How to use Oracle External tables to import data from text files, oracle Text Files
Recently, colleagues are busy with Data Consistency comparison. They need to compare the data in different text files. Some files are large and have many records. If they are opened in a common text editor, it is obvious that, it will be very difficult, or even cannot be opened.
Based on this, you can import the data of the text file to the database for comparison at the collection level.
So how to import text file data into the database? Here, we mainly use the External table feature of Oracle.
Oracle External tables support two types of drivers: ORACLE_LOADER, which means that the data in external tables must be from file files, and ORACLE_DATAPUMP, the data in the External table must be a binary dump file. The dump file is a file previously filled with Oracle internal table data imported into the external table. Obviously, Oracle wants to keep the data in the database for processing.
First, let's take a look at the size and record of the text file.
[oracle@node2 ~]$ du -sm P_20150626010000_2002371.0003479598 274 P_20150626010000_2002371.0003479598[oracle@node2 ~]$ wc -l P_20150626010000_2002371.0003479598 2899265 P_20150626010000_2002371.0003479598
From the above output, we can see that the file is 274 MB and has 2899265 records.
Second, create an external TABLE statement.
CREATE TABLE emp_load (subsid number(18), servnumber VARCHAR2(20 CHAR), subsprodid NUMBER(18), prodid VARCHAR2(32 CHAR), startdate date, enddate date, owner VARCHAR2(4 CHAR))ORGANIZATION EXTERNAL (TYPE ORACLE_LOADER DEFAULT DIRECTORY tmp ACCESS PARAMETERS (RECORDS DELIMITED BY NEWLINE FIELDS TERMINATED BY "|" ( subsid DECIMAL EXTERNAL, servnumber CHAR(20), subsprodid DECIMAL EXTERNAL, prodid CHAR(32), startdate date "yyyymmddhh24miss", enddate date "yyyymmddhh24miss", owner CHAR(4) ) ) LOCATION ('P_20150626010000_2002371.0003479598') );
Note: The Directory tmp must exist because it is executed under the scott user, so the scott user must have read and write permissions on the path.
3. Execute the table creation statement under the scott user.
4. Check whether the generated external table is faulty.
SQL> select count(*) from emp_load; COUNT(*)------------------ 2899265
The number of records is consistent with the number of records viewed by wc-l.
Note that no error is reported during table creation, which does not necessarily mean that the data has been successfully loaded into the external table. You must query the External table to determine whether the data has been successfully loaded. If an error occurs, see the log files generated in the current directory.

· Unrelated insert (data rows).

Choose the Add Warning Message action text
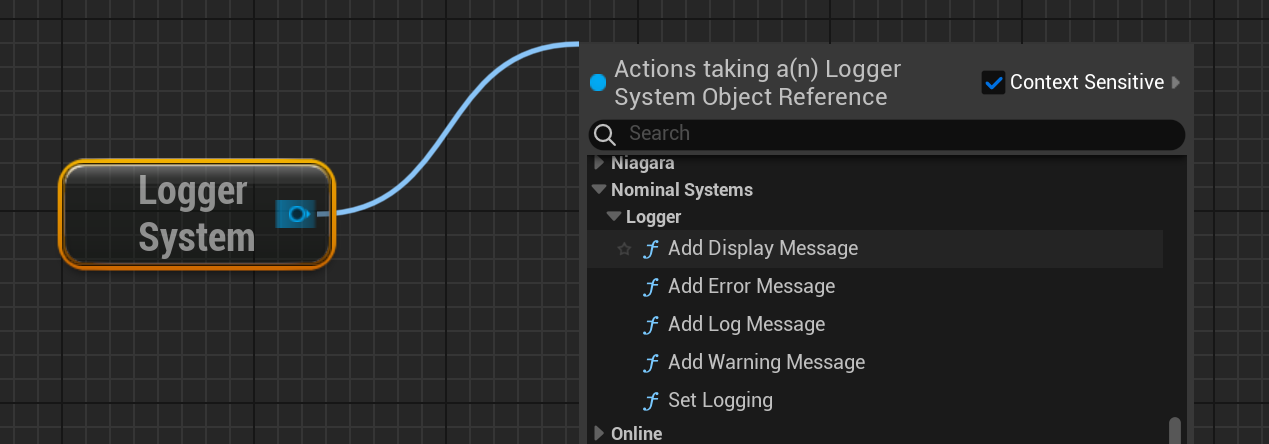Screen dimensions: 1269x444 [x=766, y=363]
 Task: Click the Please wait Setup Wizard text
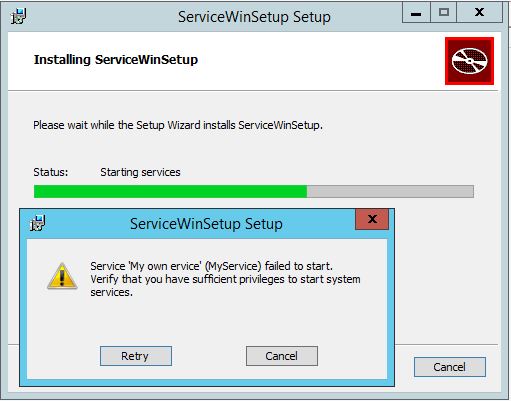coord(178,125)
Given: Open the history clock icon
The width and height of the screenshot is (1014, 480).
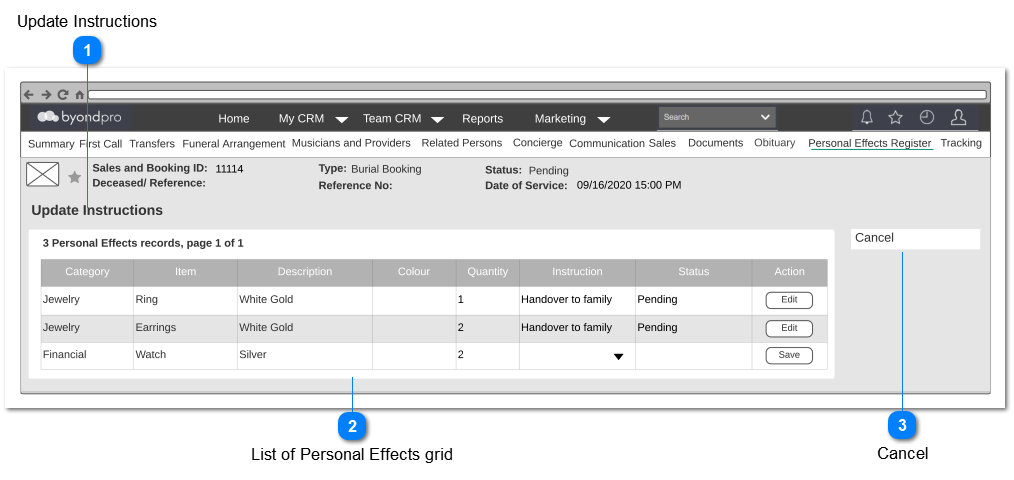Looking at the screenshot, I should coord(927,117).
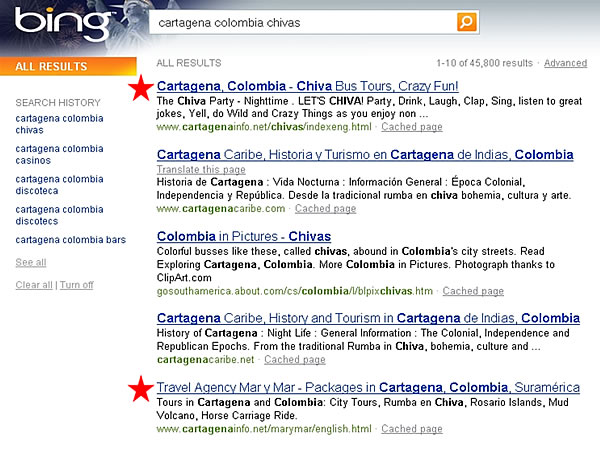This screenshot has height=450, width=600.
Task: Open Cached page for gosouthamerica.about.com result
Action: [x=476, y=291]
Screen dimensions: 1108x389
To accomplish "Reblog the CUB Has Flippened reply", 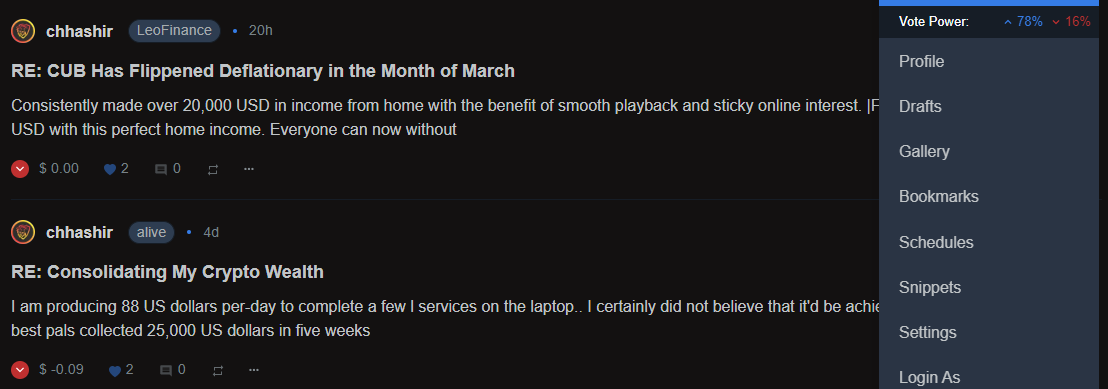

In this example, EMP_LOAD_2000.bad and EMP_LOAD_2000.log are used.
Of course, data in external tables can only be queried and cannot be used for DML operations. For example, you can randomly delete a piece of data in a table.
SQL> delete from emp_load where rownum=1;delete from emp_load where rownum=1 *ERROR at line 1:ORA-30657: operation not supported on external organized table
If you want to perform DML operations on the External table data, you can first import the data of the External table to the internal table. The procedure is as follows:
SQL> create table test as select * from emp_load where 1=0;Table created.Elapsed: 00:00:00.26SQL> INSERT /*+ APPEND */ INTO test select * from emp_load;2899265 rows created.Elapsed: 00:01:00.29SQL> select * from test where rownum<=100;select * from test where rownum<=100 *ERROR at line 1:ORA-12838: cannot read/modify an object after modifying it in parallelElapsed: 00:00:00.10SQL> commit;Commit complete.Elapsed: 00:00:00.07SQL> select * from test where rownum<=100;
Here, in order to save time, I used direct path insertion. It can be seen that inserting nearly 3 million data only took about 1 minute. Considering the database on my virtual machine, only MB of memory is allocated to it, and the loading efficiency is considerable.
SQL> show parameter memoryNAME TYPE VALUE------------------------------------ ----------- ------------------------------hi_shared_memory_address integer 0memory_max_target big integer 300Mmemory_target big integer 300Mshared_memory_address integer 0
Note: In SQL * PLUS, the output of the number field is 10 by default. As a result, a value such as 937116510102250300 may be displayed as 9.3712E + 17. Here, you can use set numwidth 18 to display the value of the complete number field.